Lyme disease is a bacterial infection caused by Borrelia burgdorferi. The bacteria is transferred from the tick to the host via the tick bite. The disease was first noticed in Lyme, Connecticut in 1975 when there were several people effected; hence, the name Lyme disease. It can affect several hosts, such as cats, dogs, horses, cattle, deer, rodents and people.
The most common tick to carry Lyme disease is the Ixodes Scapularis aka the black-legged tick. The Ixodes Pacificus (Western Black Legged Tick) and Ixodes Ricinus (Castor Bean Tick) can also carry Lyme disease. The latter is only in Europe while both black-legged ticks are in U.S.A and Canada. Due to changes in our weather, we are noticing ticks further north, and they have a longer season. Ontario and Southern Manitoba have the highest cases of Lyme disease in Canada, while South Quebec and the Maritime provinces have fewer cases. In BC there are very few cases which are due to the type of tick we have here. The Western Black Legged Tick is less able to carry the Lyme disease. The Black Legged Tick is more apparent in Central and Eastern Canada and are more likely to carry the Lyme disease bacteria.

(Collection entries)
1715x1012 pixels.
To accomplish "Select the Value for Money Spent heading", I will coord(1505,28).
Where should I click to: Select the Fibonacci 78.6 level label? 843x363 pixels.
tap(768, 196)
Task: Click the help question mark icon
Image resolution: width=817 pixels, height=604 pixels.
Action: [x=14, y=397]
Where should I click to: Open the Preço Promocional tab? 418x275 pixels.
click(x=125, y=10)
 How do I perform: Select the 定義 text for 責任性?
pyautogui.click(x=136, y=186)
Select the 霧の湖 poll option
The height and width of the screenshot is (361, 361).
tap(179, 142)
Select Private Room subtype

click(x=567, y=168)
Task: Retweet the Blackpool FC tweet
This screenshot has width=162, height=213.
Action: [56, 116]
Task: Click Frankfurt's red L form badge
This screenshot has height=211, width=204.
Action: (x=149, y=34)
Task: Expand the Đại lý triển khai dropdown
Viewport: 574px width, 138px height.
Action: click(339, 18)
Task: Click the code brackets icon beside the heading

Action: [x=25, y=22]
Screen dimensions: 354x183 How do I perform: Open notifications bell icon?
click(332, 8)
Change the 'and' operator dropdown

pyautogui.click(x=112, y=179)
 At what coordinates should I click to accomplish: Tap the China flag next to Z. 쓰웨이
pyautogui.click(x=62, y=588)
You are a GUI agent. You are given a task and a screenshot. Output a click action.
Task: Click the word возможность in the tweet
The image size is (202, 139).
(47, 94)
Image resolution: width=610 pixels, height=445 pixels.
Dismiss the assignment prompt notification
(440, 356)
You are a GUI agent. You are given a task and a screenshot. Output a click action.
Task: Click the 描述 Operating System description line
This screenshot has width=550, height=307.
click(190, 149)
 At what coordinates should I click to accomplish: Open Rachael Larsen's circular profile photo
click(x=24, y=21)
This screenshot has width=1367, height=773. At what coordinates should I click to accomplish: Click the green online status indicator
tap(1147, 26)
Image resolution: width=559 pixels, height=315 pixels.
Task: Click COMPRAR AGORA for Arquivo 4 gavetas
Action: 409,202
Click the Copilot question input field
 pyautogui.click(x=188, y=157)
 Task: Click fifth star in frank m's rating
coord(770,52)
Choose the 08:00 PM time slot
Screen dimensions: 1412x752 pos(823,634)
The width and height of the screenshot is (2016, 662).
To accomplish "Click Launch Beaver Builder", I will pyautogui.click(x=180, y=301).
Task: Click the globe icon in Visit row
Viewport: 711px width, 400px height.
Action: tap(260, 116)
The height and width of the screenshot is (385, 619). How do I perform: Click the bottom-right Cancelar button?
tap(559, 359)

WHAT YOU NEED TO DO: Reproduce the Lyme disease text starting with "Lyme disease is a" and going on through "rodents and people.", substituting "tick-borne infection" for "bacterial infection".

RESULT BELOW:
Lyme disease is a tick-borne infection caused by Borrelia burgdorferi. The bacteria is transferred from the tick to the host via the tick bite. The disease was first noticed in Lyme, Connecticut in 1975 when there were several people effected; hence, the name Lyme disease. It can affect several hosts, such as cats, dogs, horses, cattle, deer, rodents and people.